2. **WS2 second** (requires migration `008_add_delegation_chains.sql`): Apply migration first, then deploy delegation endpoints. No breaking changes to existing endpoints.
3. **WS3 + WS4 in parallel** (WS3 requires migration `009_add_analytics_aggregates.sql`; WS4 requires no migration): Apply WS3 migration, deploy analytics endpoints, schedule nightly aggregation job. WS4 tier rate limiter deploys behind `TIER_RATE_LIMITING_ENABLED` feature flag.
4. **WS5** (extends portal and CLI — independent deployments): Deploy portal with Elements upgrade. Publish updated CLI to npm with `scaffold` command.

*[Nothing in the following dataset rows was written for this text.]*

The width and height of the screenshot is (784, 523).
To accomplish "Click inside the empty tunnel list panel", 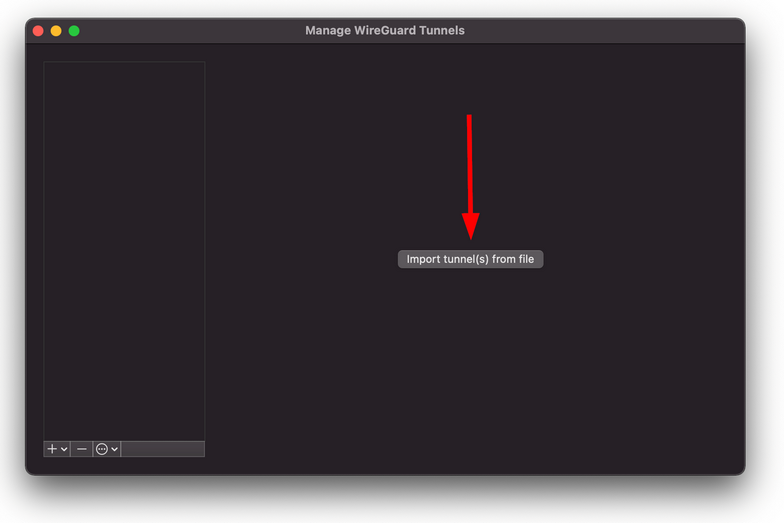I will 124,251.
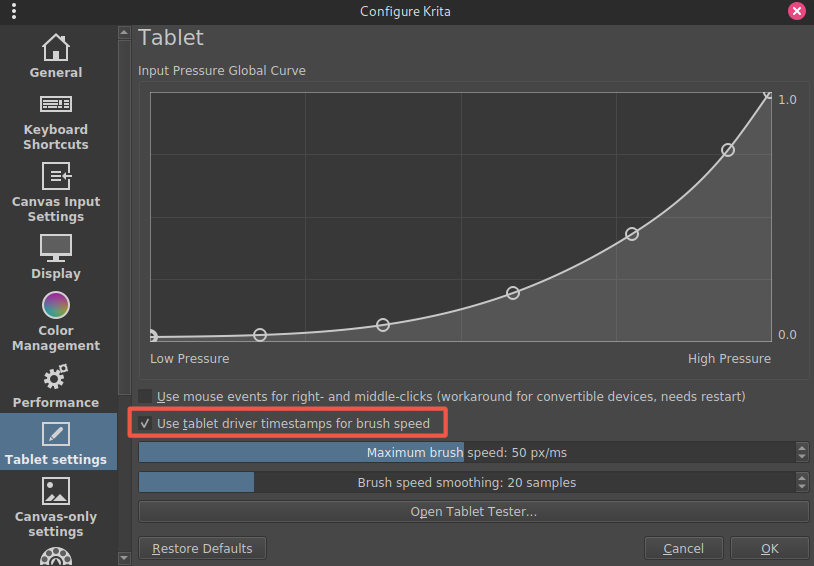Viewport: 814px width, 566px height.
Task: Decrease brush speed smoothing with down arrow
Action: (x=802, y=487)
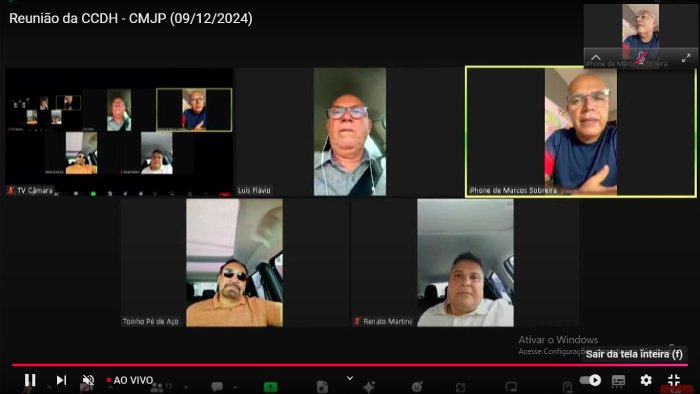The width and height of the screenshot is (700, 394).
Task: Select the Renato Martins video tile
Action: coord(465,263)
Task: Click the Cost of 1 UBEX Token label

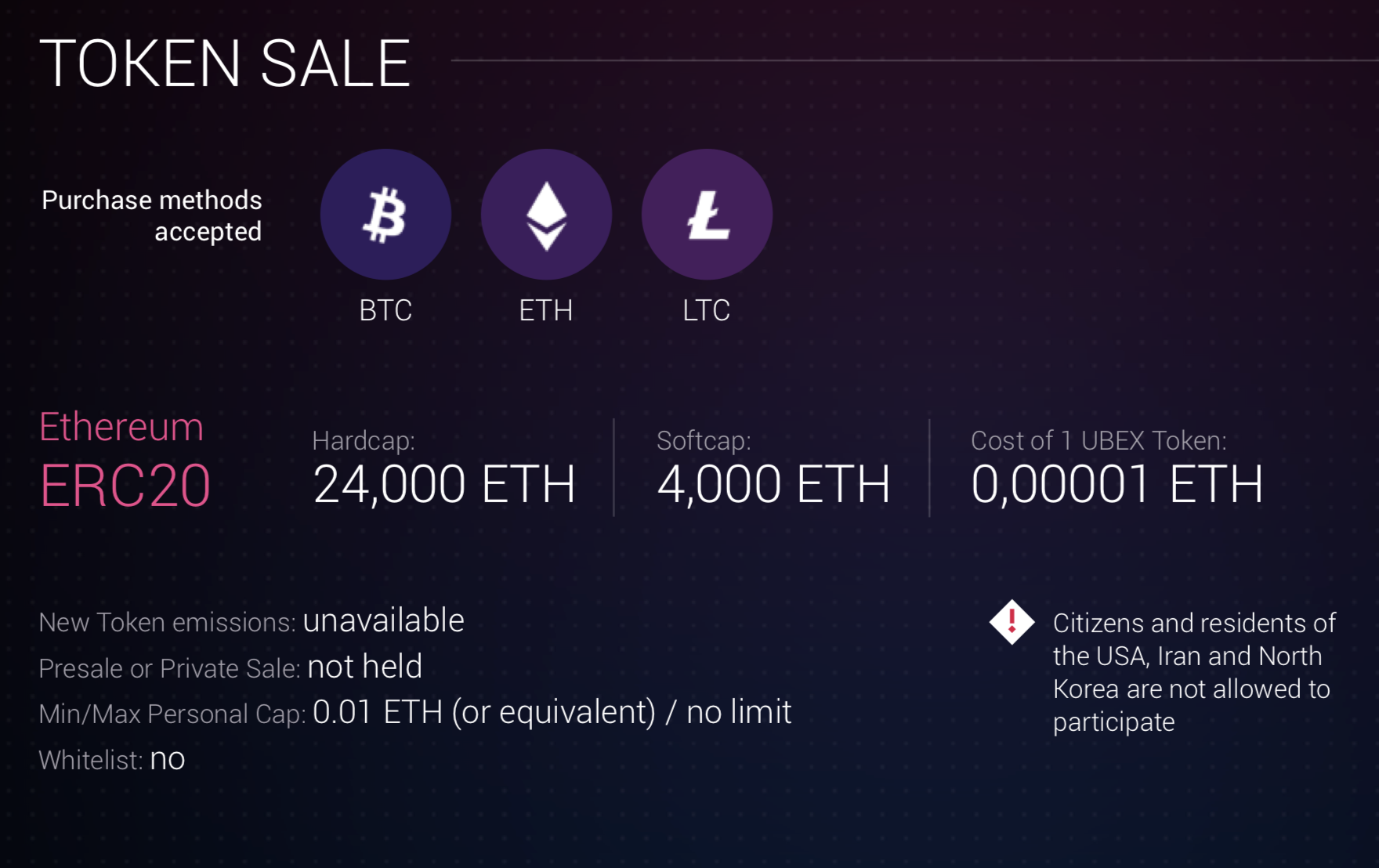Action: coord(1098,440)
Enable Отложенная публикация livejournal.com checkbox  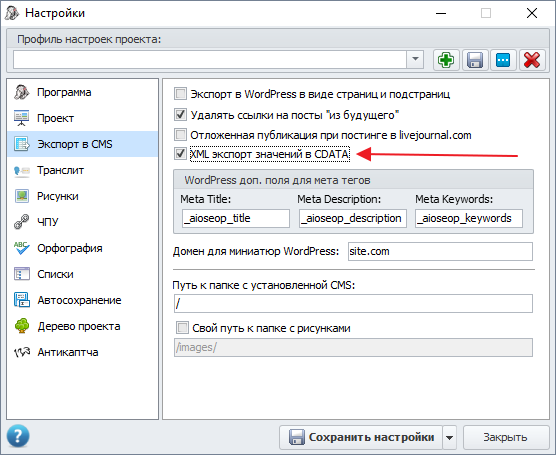pyautogui.click(x=180, y=135)
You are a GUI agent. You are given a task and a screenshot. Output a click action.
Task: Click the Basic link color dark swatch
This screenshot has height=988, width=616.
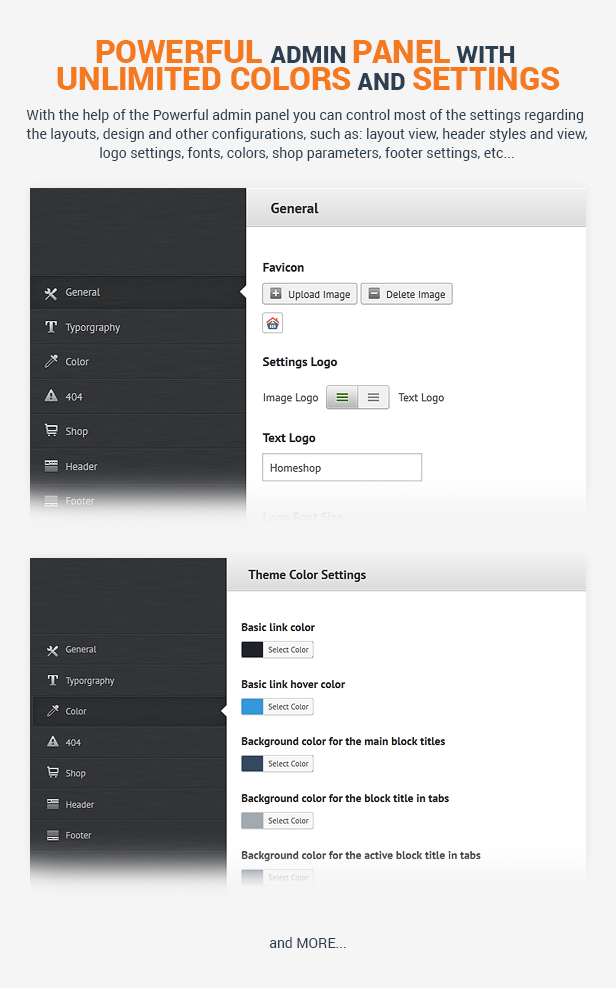pyautogui.click(x=252, y=650)
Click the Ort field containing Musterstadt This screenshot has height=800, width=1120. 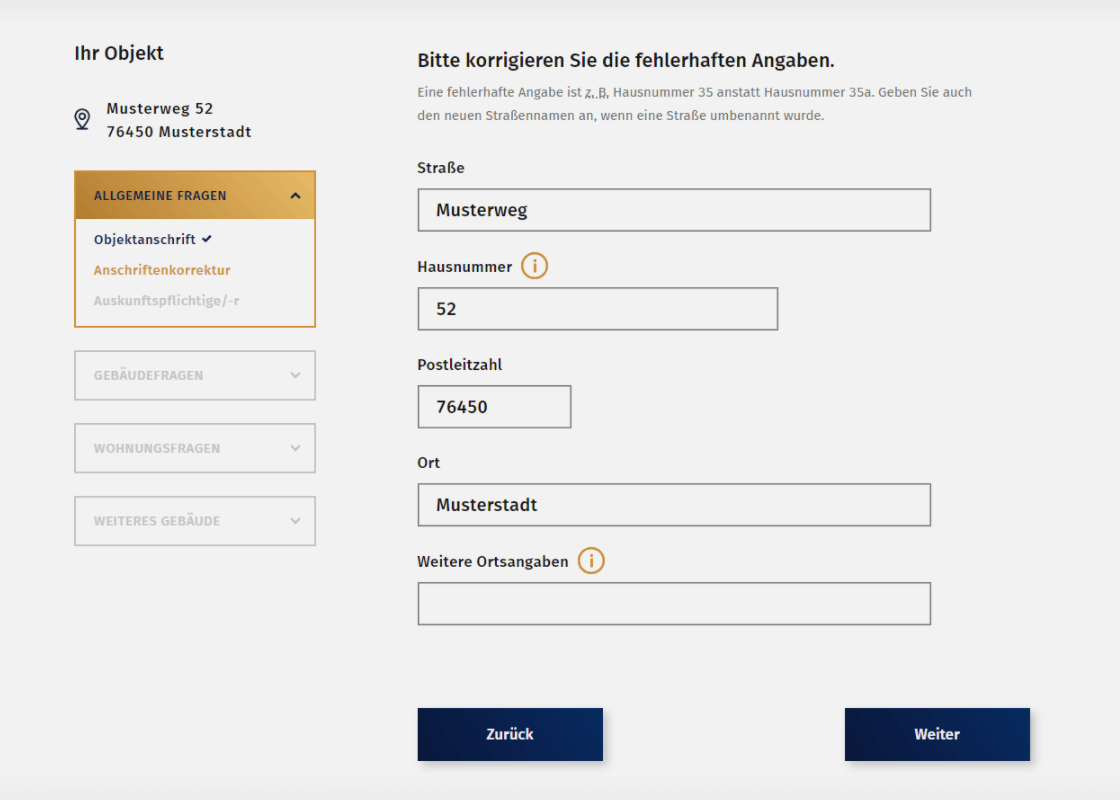click(x=674, y=505)
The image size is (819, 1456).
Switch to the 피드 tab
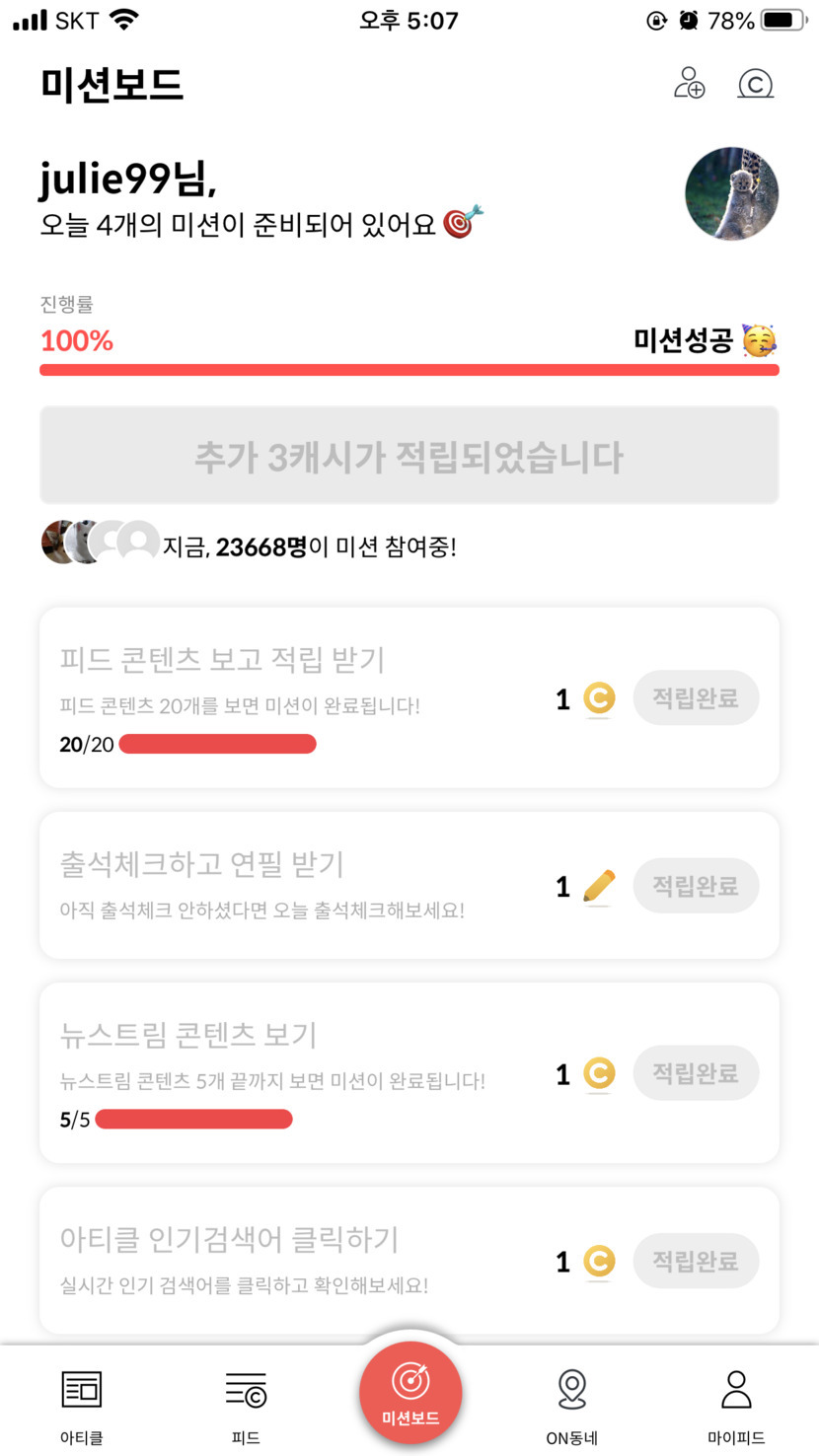246,1405
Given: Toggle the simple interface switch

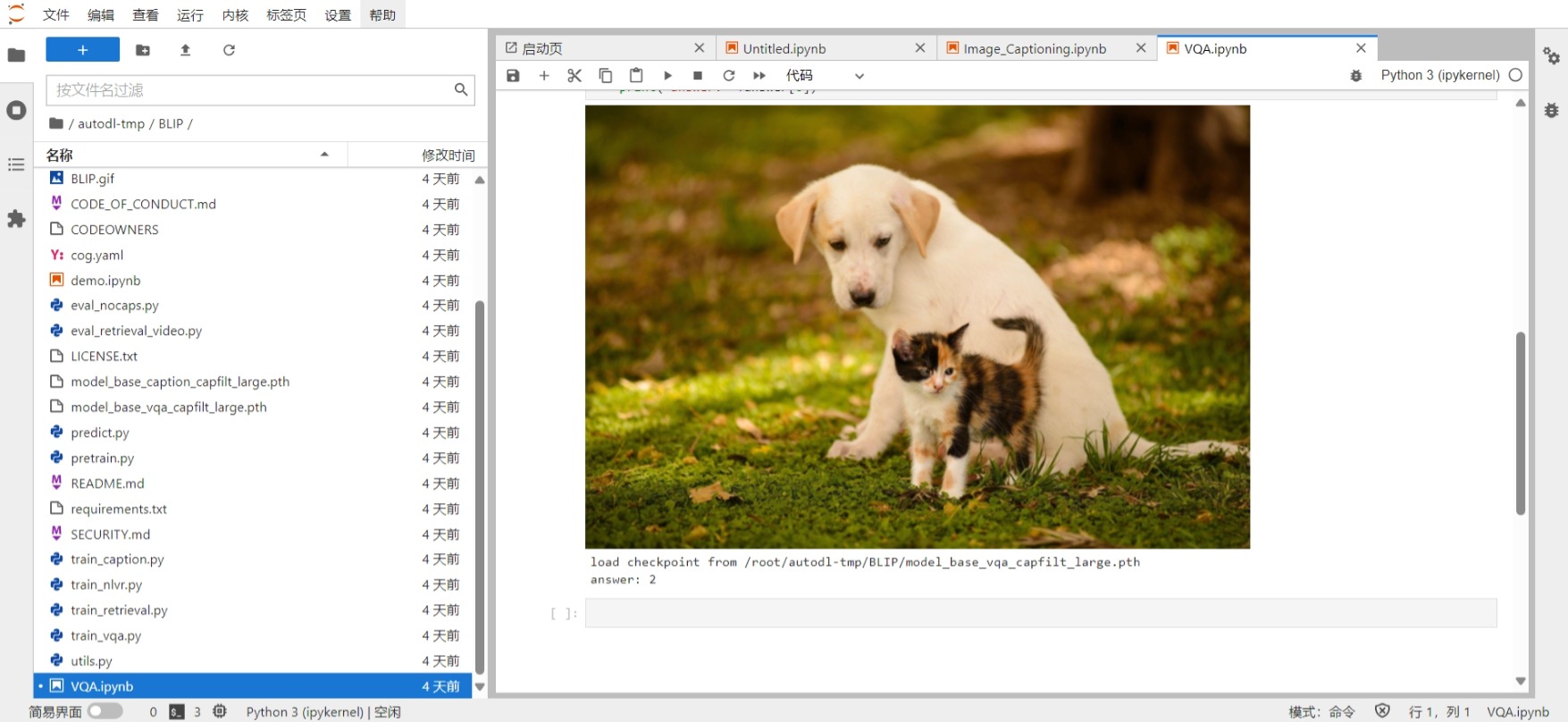Looking at the screenshot, I should (x=105, y=711).
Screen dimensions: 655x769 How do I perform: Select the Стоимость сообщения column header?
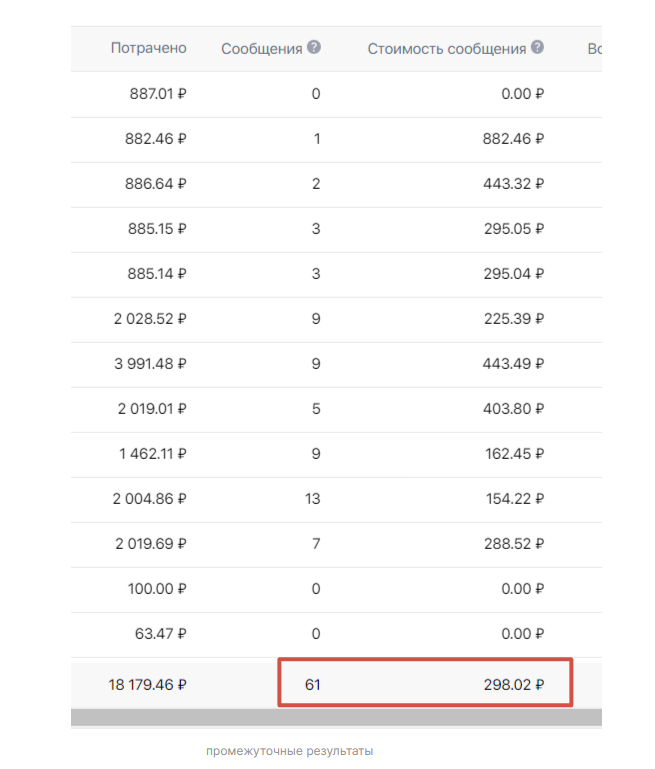pos(446,48)
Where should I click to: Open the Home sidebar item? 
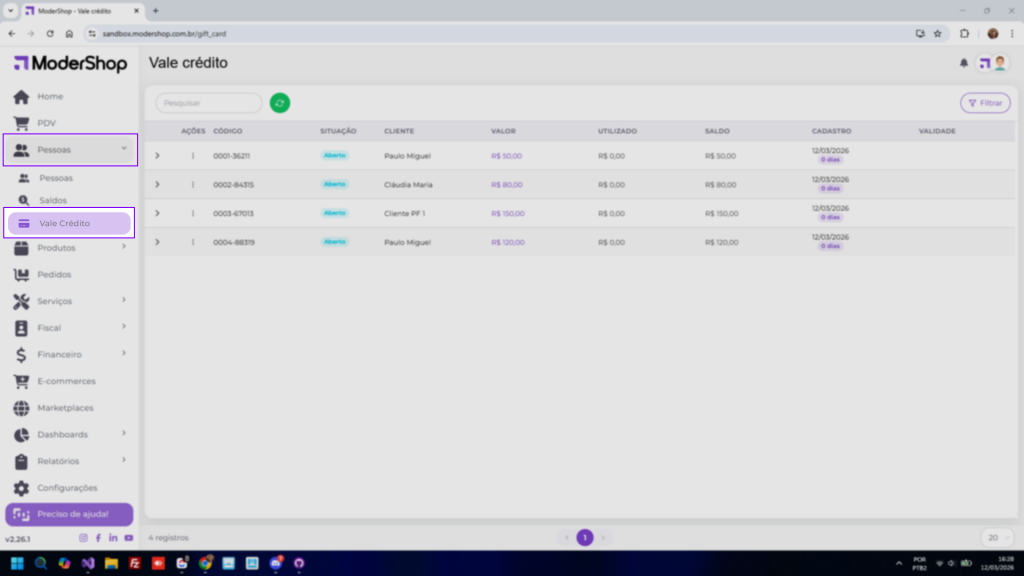click(50, 97)
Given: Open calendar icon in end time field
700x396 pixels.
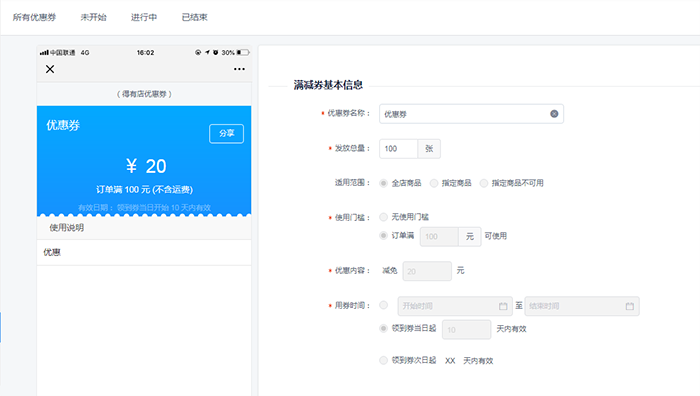Looking at the screenshot, I should click(x=629, y=306).
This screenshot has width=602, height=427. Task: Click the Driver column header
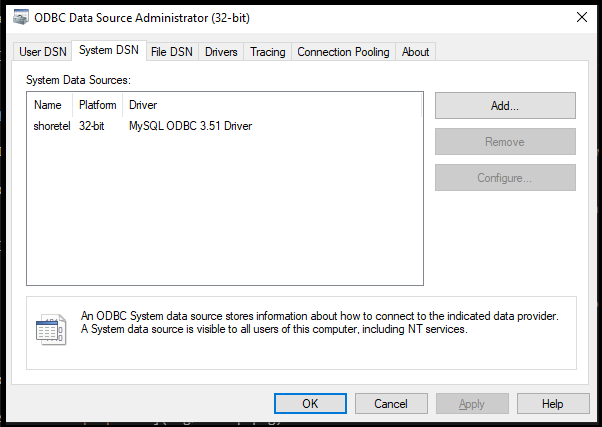143,105
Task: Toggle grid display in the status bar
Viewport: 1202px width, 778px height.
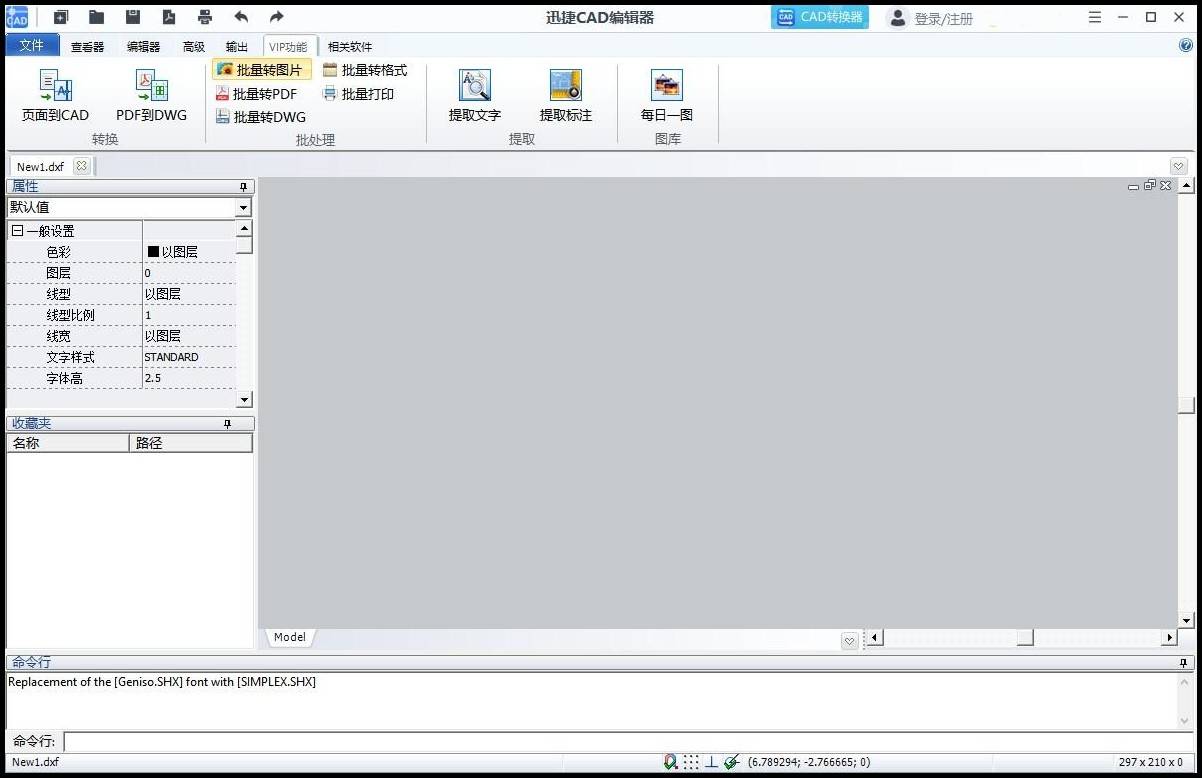Action: 691,761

5. **WS6 last** (reads live system state — no migrations): Deploy AGNTCY compliance endpoints. Run interoperability test suite in CI on every commit going forward.
**Rollback strategy per workstream:**
- WS1 (Rust SDK): Publish to crates.io is permanent — yanked if critical bug found. No server-side rollback needed.
- WS2 (A2A): Disable delegation routes via `A2A_ENABLED=false` feature flag. `delegation_chains` table is additive — leaving it in place causes no harm.
- WS3 (Analytics): Disable analytics routes via `ANALYTICS_ENABLED=false`. Aggregation job is a cron — disable in deployment config.
- WS4 (Tiers): Revert `TierRateLimiter` middleware to flat `RateLimiterRedis` middleware via `TIER_RATE_LIMITING_ENABLED=false`.
- WS5 (DX): Revert portal deploy to previous version. Publish CLI patch release removing scaffold command.
- WS6 (AGNTCY): Disable AGNTCY routes via `AGNTCY_ENABLED=false` feature flag. No state changes — read-only endpoints.